List-Post: <mailto:idr@ietf.org>
List-Help: <mailto:idr-request@ietf.org?subject=help>
List-Subscribe: <https://www.ietf.org/mailman/listinfo/idr>, <mailto:idr-request@ietf.org?subject=subscribe>
X-List-Received-Date: Thu, 09 Jun 2016 23:43:37 -0000

Dear authors:

I just finished reading this document.

I have significant concerns with the content (see my detailed comments below), and with the fact that the we're producing this document on SLAs in a routing WG.  It is "ok" [*] to carry information in BGP that is not related to routing, but in this draft we're really defining how to represent an SLA.  The only BGP-specific work is related to propagating a new transitive attribute — we don't need 30 pages for that!!

Many of my comments are keyed off these statements in the Introduction: "The Inter-domain exchange of QoS SLA exchange policy described in this document…only requires that the provider wishes to send the QoS SLA policy via BGP…to a set of receivers…The SLA negotiation and assurance is outside the scope of this document."   My interpretation is that BGP is then used as a simple transport for the SLA information and that it can't (and shouldn't!) concern itself with the interpretation, validation or enforcement of the information it is transporting.

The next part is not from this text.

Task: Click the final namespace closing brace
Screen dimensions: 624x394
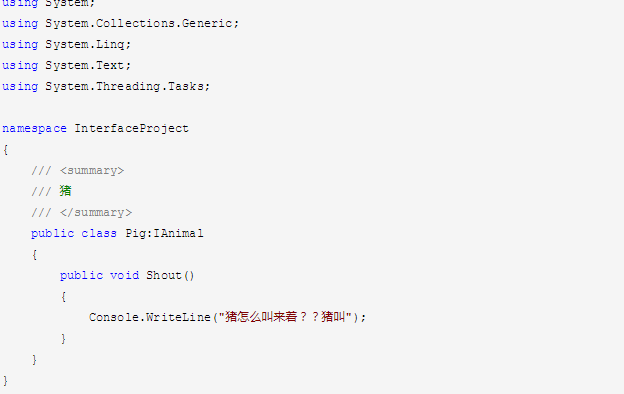Action: coord(6,380)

Given that, I want to first mention 3 overarching themes that I want to see addressed (I also tried to indicate which theme the comments below relate to):

T1. The SLA Definition.  As mentioned above, it concerns me that this WG has taken on the task of defining the description of an SLA.  At a minimum, this document should have been discussed in the TSV and OPS areas, for both sanity checking and coordination.  I found in the archive some exchanges with tsvwg (from 2013, when the –01 version was published) -- in the thread, the tsvwg Chair mentions the need for coordination as they have related work.  However, the communication abruptly ends [1] -- note that the last recommendation from tsvwg was against having multiple drop thresholds in DROP_THRESHOLD (Section 3.3.2.8), but the current version still hast that — it does seem like the conversation was concluded…   Please seek out review from both tsvwg and opsawg (or at least the OPS-Dir).


T2. Who does what?  (aka which functionality belongs in BGP?)

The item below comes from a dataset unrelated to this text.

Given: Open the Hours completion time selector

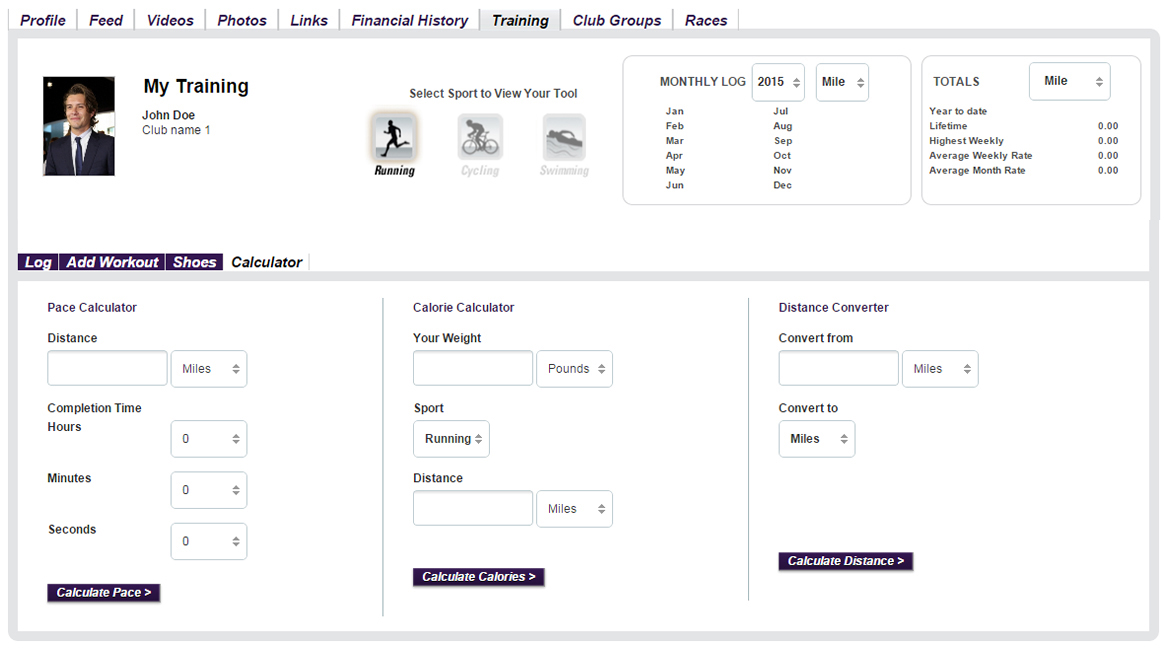Looking at the screenshot, I should (x=208, y=439).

I then see the document as containing two distinct sets of specifications: (1) how does BGP transport some information in a transitive attribute (including how a BGP speaker validates the formatting), and (2) how the user of the SLA information (which is not the BGP speaker itself, but some other consumer) should deal with it.  I would really like to see a clear definition of who (the BGP Speaker or something else) is executing the action — keeping into account that it is out of scope what exactly is done with the information.

I would like to propose a simple framework/terminology for the process, which I think is something like this:
A. the SLA_Provider (which represents whoever/whatever comes up with the SLA definition) gives the formatted information to BGP for it to transport (associated with a prefix, destined to a list of ASNs, etc.);
B. BGP puts the formatted information in the QoS attribute and advertises it in an UPDATE;
C. the BGP receiver verifies that the UPDATE is formatted correctly (including the QoS Attribute);
D. a SLA_Consumer (which represents a local process that will make sense of the content and maybe even do something with it) further verifies that the content makes sense, keeps track of the SLA ID, etc..

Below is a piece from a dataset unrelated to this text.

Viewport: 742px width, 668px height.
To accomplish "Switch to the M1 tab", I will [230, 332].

Right now, the document doesn't clearly assign roles and it seems like everything is done by the BGP speaker, where conceptually it isn't because BGP is a routing protocol and not an SLA_Producer or SLA_Consumer.  For example (there are more cases below), Section 5.2. (SLA Attribute Handling at Receiver) says that "the receiving BGP peer SHOULD invalidate previous advertised SLA parameters if one exists for the same SLA id and source AS."  Following the conceptual model above, this action would be done by the SLA_Consumer, who may care about the content itself.

If you don't want to use the simple framework above and want to use other names, that is perfectly fine.  I just want the document to clearly reflect what is done by BGP and what is done by someone else.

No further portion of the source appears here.